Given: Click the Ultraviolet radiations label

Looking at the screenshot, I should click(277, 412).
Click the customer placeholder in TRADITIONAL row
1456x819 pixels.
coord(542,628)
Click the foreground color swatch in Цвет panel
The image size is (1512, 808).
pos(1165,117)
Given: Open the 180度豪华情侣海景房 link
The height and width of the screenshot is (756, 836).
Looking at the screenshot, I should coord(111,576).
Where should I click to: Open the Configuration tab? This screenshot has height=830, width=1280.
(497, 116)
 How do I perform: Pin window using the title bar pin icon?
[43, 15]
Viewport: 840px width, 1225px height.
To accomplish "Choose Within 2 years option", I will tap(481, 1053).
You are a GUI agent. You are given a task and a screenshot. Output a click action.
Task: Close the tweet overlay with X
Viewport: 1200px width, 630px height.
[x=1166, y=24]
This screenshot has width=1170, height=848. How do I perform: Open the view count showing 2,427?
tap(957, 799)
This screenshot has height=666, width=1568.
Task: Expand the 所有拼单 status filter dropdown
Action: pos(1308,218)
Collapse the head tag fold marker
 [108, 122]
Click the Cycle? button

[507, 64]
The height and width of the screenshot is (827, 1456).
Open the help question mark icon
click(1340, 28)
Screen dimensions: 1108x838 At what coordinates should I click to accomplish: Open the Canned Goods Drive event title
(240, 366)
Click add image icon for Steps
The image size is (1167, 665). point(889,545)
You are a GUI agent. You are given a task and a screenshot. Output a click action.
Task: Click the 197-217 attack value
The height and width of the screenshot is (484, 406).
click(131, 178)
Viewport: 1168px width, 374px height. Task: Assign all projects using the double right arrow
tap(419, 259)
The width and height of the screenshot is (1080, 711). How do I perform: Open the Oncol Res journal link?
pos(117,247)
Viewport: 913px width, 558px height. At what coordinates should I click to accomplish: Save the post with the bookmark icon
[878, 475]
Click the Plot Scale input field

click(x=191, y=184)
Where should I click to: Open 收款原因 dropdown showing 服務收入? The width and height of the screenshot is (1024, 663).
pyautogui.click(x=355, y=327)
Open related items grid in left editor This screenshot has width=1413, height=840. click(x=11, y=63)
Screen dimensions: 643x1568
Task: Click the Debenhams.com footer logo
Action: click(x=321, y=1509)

------------------------------------------------------------

What do the lines above say from the one containing "This screenshot has width=1170, height=848." down to the one containing "Task: Click the 197-217 attack value"? Return them exactly, both end lines included, and only them.

* YOUR RESPONSE:
This screenshot has width=1170, height=848. How do I perform: Open the view count showing 2,427?
tap(957, 799)
This screenshot has height=666, width=1568.
Task: Expand the 所有拼单 status filter dropdown
Action: pos(1308,218)
Collapse the head tag fold marker
 [108, 122]
Click the Cycle? button

[507, 64]
The height and width of the screenshot is (827, 1456).
Open the help question mark icon
click(1340, 28)
Screen dimensions: 1108x838 At what coordinates should I click to accomplish: Open the Canned Goods Drive event title
(240, 366)
Click add image icon for Steps
The image size is (1167, 665). point(889,545)
You are a GUI agent. You are given a task and a screenshot. Output a click action.
Task: Click the 197-217 attack value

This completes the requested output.